One play tip: When playing against white decks, try to play a Horror with a mana left available so that you can sacrifice it (or any other creature they target) in response to Swords to Plowshares, which really hurts your deck. I’ve also used the Horror in concert with Death Spark to do two damage to a player or a creature at the end of my opponent’s turn – placing the Death Spark underneath, of course, so that I can get it back on my next turn.
Speaking of Death Spark, it is really an incredible card in this deck. When you draw one, it seems like you’ve got a thousand! I cast it every turn or use it like I use the Horrors, making zombie tokens and returning it to my hand during my turn for a mere one mana.
As for the Necrosavant in the deck, well… Sometimes I can’t seem to find or keep an Infestation on the table and that’s when I use Buried Alive to fetch the "Black Hammer"! With him and the Ashen Ghouls, I can still dish out large chunks of damage even without lots of tokens – and even more so if I have out a Bad Moon. I have on occasion even hard-cast Squee and attacked with him (sorry again, Fernando)!
Finally, I have two Firestorms in the deck to act as finishers as well. With cards constantly coming back into my hand, it is not hard at all to cast a Firestorm for seven or more damage to take out a table.
As usual with my decks, though, this one comes with a warning: Jokulhaups and Obliterate are not player-friendly cards! Some tables don’t even allow their use, and no one enjoys it when you play them. But at least the game is usually over in three turns after you cast it, so it’s not like the games drag on for hours! Still, I wouldn’t break this deck out very often – but it is great for those times when you’ve just gotta get your fix of total domination.

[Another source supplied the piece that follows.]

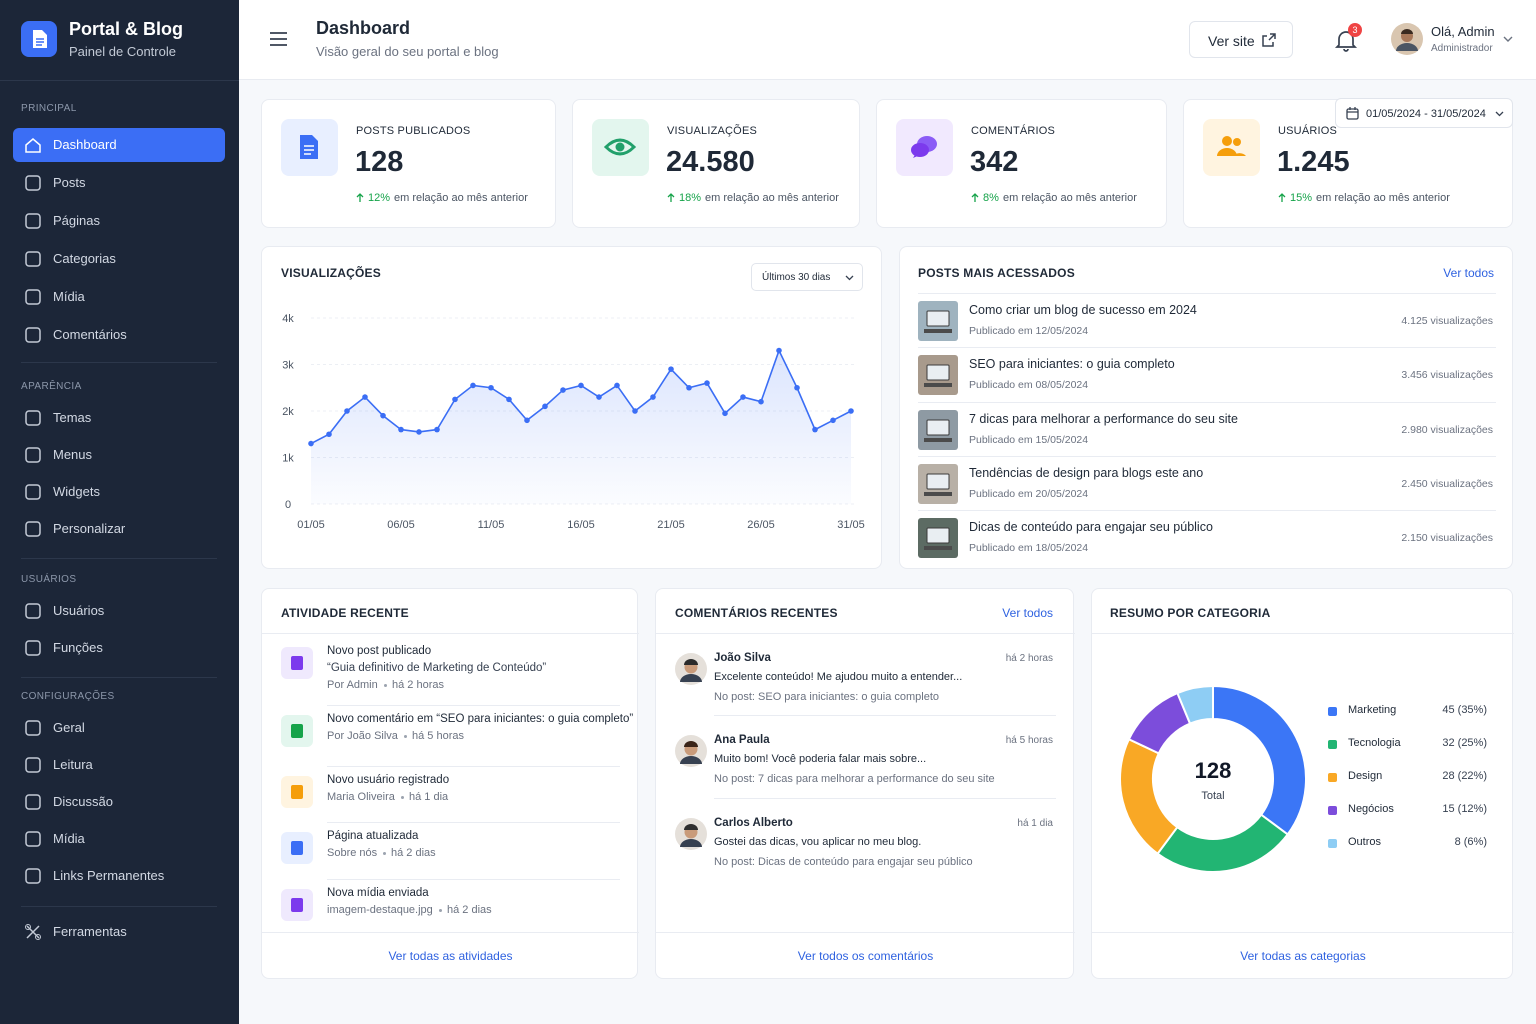  What do you see at coordinates (364, 28) in the screenshot?
I see `page-title: Dashboard` at bounding box center [364, 28].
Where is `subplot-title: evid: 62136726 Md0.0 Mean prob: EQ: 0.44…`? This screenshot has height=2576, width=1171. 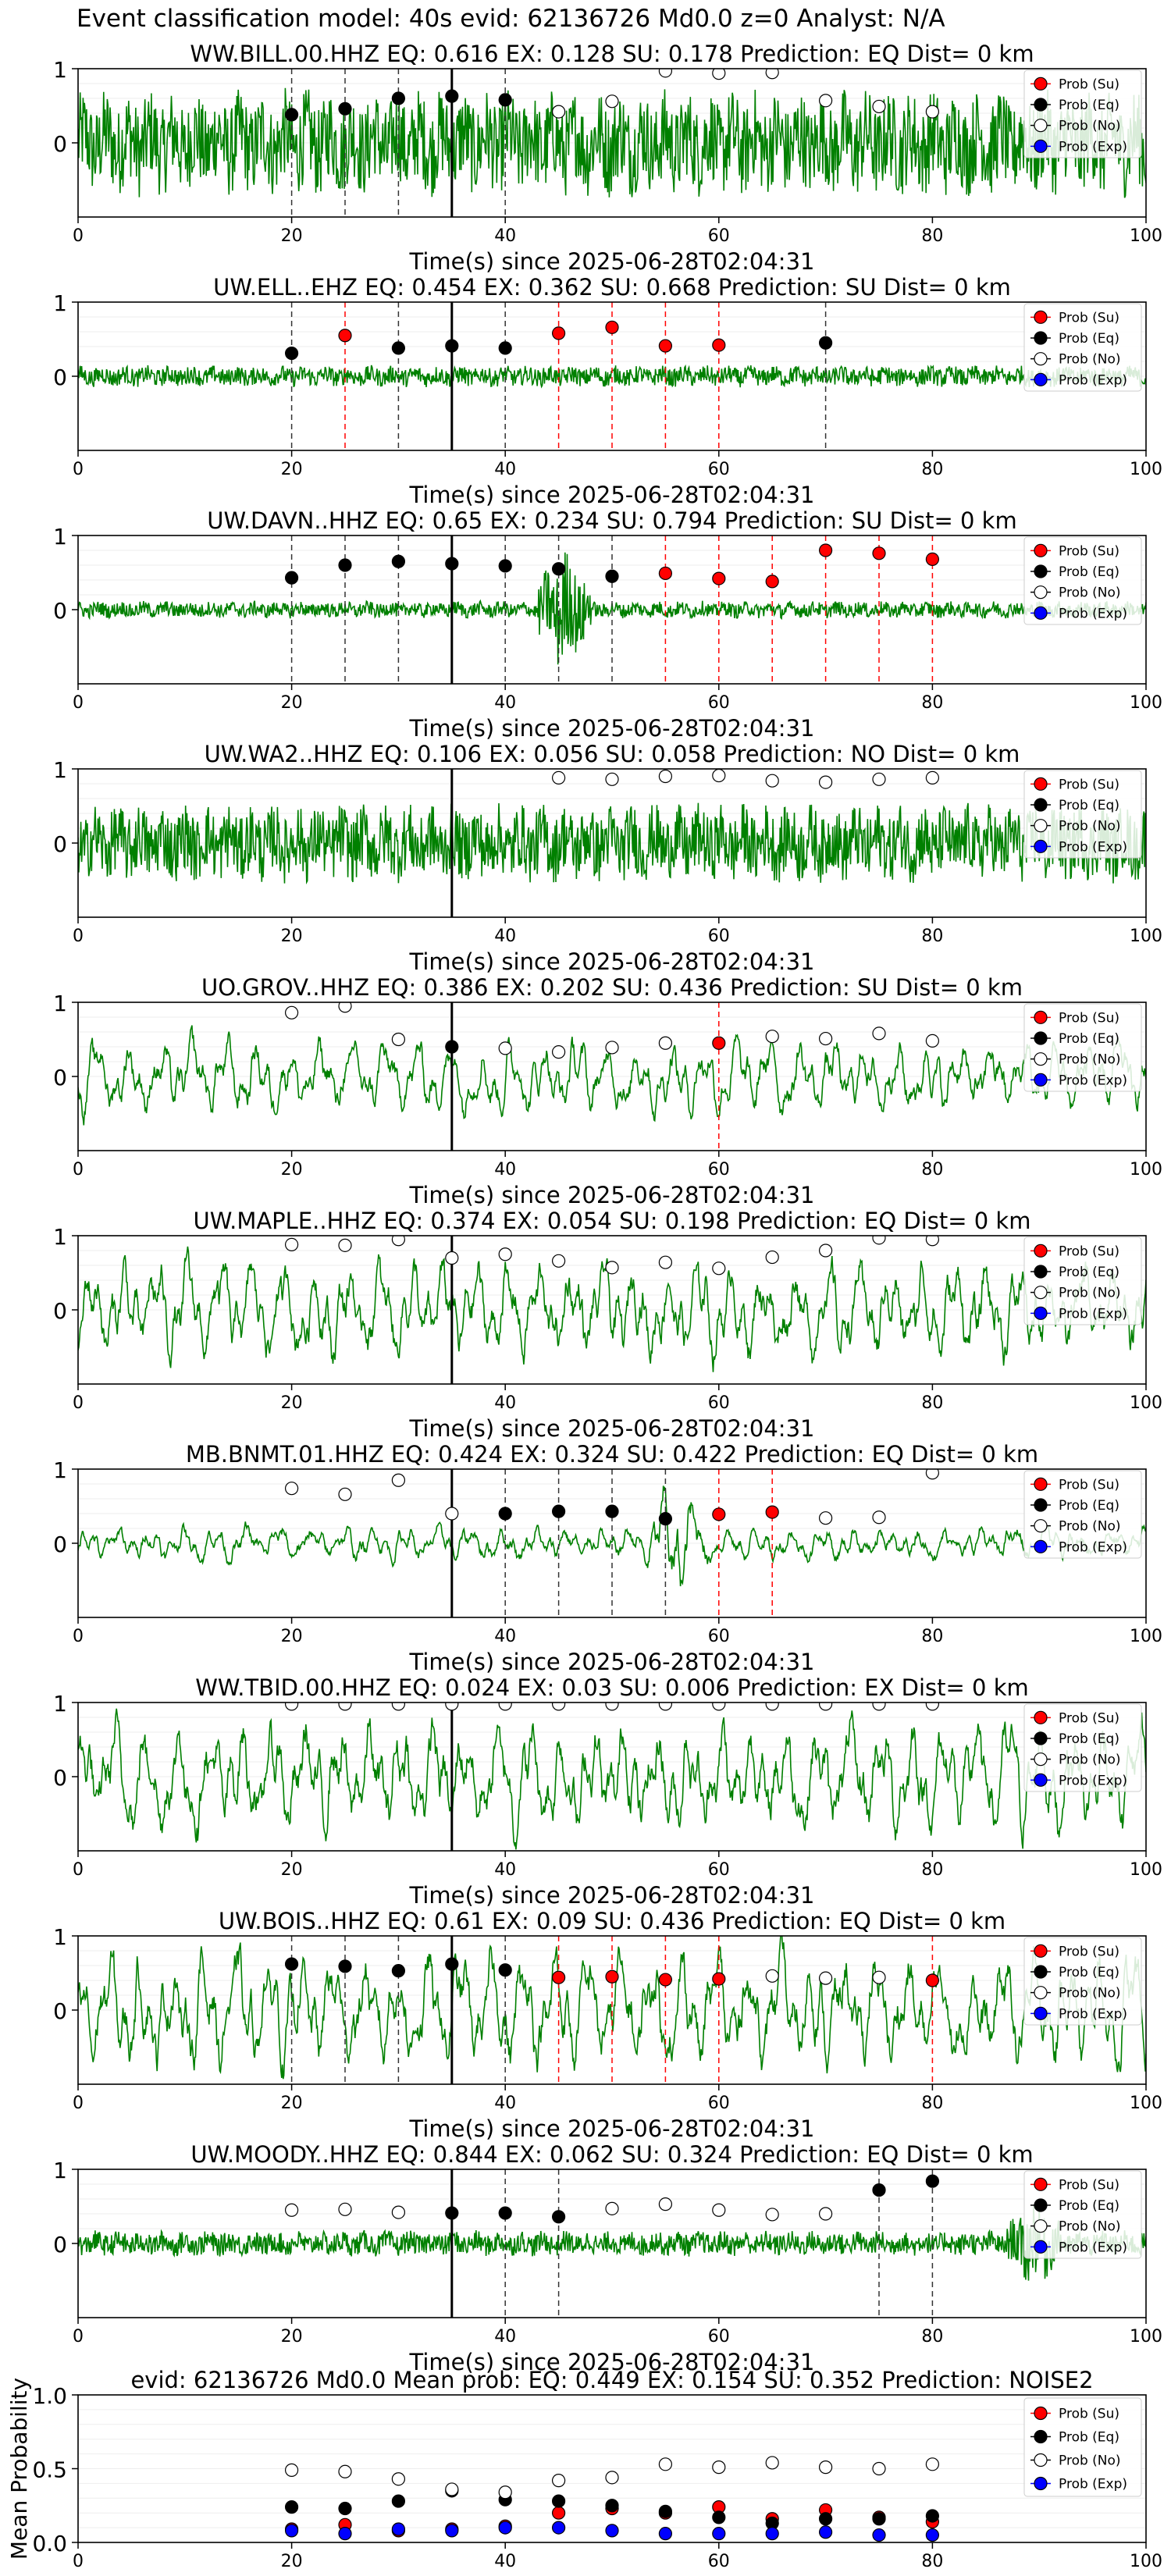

This is the only deck that I have ever built that is undefeated! I’ve only played it about a dozen times, though, and I’ve yet to run into Feldon’s Cane, Tormod’s Crypt or Withered Wretch (or any hoser enchantments), so take that claim with a grain of salt. If you play this deck and have trouble winning, however, don’t be afraid to stick in four Nevinyrral’s Disks or even Apocalypses and Decrees of Annihilation! If you are going to push a theme, mise well max it out!
* – Yes, this is an actual quote from an actual e-mail. Say what you want, send flames or any other criticisms but please, don’t threaten anyone with violence. I won’t tolerate it, and it is a federal crime.